Builds My first 80 Series (2 Viewers)

This site may earn a commission from merchant affiliate
links, including eBay, Amazon, Skimlinks, and others.

It is a beast of a cylinder head
 
Decided to order some parts on Black Friday as I wait on the machine shop.
image.jpeg
 
It towed great behind my Trooper, better than I expected! I was probably at the tow capacity for it.

The previous owner had a shop with scrap metal and said I could use his welder, drill press, and anything else I needed. I just used a piece of angle iron bolted on each frame rail top with a couple of Isuzu ISO #9 bolts. I can't recommend what I did for towing, but for my temporary use needs it worked flawlessly. 2 bolts isnt much, but than again many tow bars only use 2 bolts that aren't fine thread either. I'll try to post a pic up later.

Word to the wise, if flat towing slow way down below recommended speed limits on curvy roads. The Cruiser didn't like tracking back and forth.


I flat towed my much lighter Wrangler behind my rather large F-150 (Super Crew 4x4 Max Tow with 600lbs in the bed for weight) and almost stuffed it into the concrete wall of an overpass (wet pavement and the MTs on the Wrangler didn't help). I can't say I recommend flat towing if a better option is available -- the lack of tongue weight doesn't offer a pleasant towing experience imo.
 
Yeah, it got the job done for me too, I fab'd a similar setup and used a tow bar, but I almost peed myself just a little outside of Chicago.
 
The worst problem I had was a 2 lane quick/short winds that the 80 did not want to track on. It was hair raising. I don't care to do that again.
 
Seriously considering returning the Beck Arnley head bolts as they are made in China unless I hear a convincing argument otherwise. Also, the box the gasket set came in was huge and packed well which was good considering the actual gasket set box was slightly open and head gasket was peeking out an inch but best I can tell is ok. Nevertheless, I contacted the vendor.
 
Seriously considering returning the Beck Arnley head bolts as they are made in China unless I hear a convincing argument otherwise. Also, the box the gasket set came in was huge and packed well which was good considering the actual gasket set box was slightly open and head gasket was peeking out an inch but best I can tell is ok. Nevertheless, I contacted the vendor.

Dude take it from a previous engine builder, do not use Chinese steel on anything for your motor. I understand cutting costs but never on your engine.
 
Thanks guys! I'm happy with everything except the Beck Arnley parts. The Ishino Stone gasket set is made in Japan and I used it on my 2F. It may be the OEM supplier.

I stopped by the machine shop today and had him inspect the parts. He said the head gasket looked very high quality and that he would not be afraid of the Chinese head bolts. I asked him if he ever saw a TTY head bolt fail and he said only when reused. This is interesting because the FSM says you can reuse head bolts if they are in spec. All of mine are in spec.
 
So, the head bolts went back Thursday and I sold my OEM front bumper today.

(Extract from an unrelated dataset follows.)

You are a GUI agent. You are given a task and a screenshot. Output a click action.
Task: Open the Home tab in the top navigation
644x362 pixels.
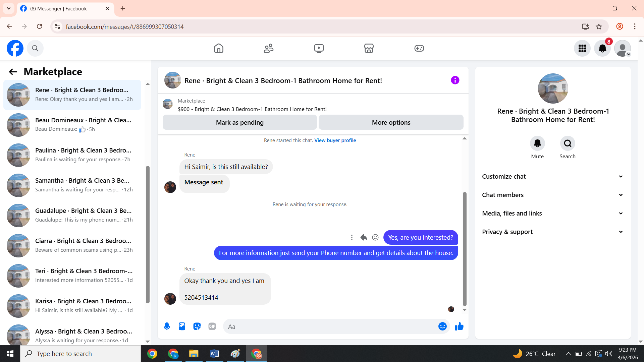click(218, 48)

I'm going to have the valve cover, oil pan, and timing cover bead blasted at the machine shop to clean them up a bit.
 
Getting a little ancy about making progress while waiting on the machine shop. Decided to install the diff lock computer. Pulled the passenger door sill with a trim removal tool, cleaned the mess underneath and mounted the computer. I had to clean and oil the threads as there was some paint build up on it. The harness was waiting right there for me.
image.jpeg
image.jpeg
image.jpeg
image.jpeg
 
image.jpeg
image.jpeg
image.jpeg
image.jpeg
Moving right along, I pulled the combination meter and installed the sockets and bulbs for the front and rear differential locks and did the temperature gauge resistor mod. I fished out the harness for the differential lock switch and put it all back together. I did remove the upper column cover which has 2 screws and I removed the circuit board to solder the resistors in putting them in the middle of the air space for maximum cooling.
 
Also interesting to note is that the air filter clogged lamp in the cluster doesnt connect to anything on the circuit board.
 
Last edited:
Tonite I removed the back seat and carpet over the fuel pump service cover to change the fuel pump sock. I started thinking about the e-locker swap coming up and wondering about the wiring. Someone told me that I may only need the front and rear harness as the Collectors Edition may be mostly pre wired. Not real sure where to begin here if anyone could chime in. I need to know where to look. I have what I believe to be a set of 96 LC front and rear elocker axles and most of the wiring harness. If it is pre wired, where are the dead end plugs I plug in to? Thanks!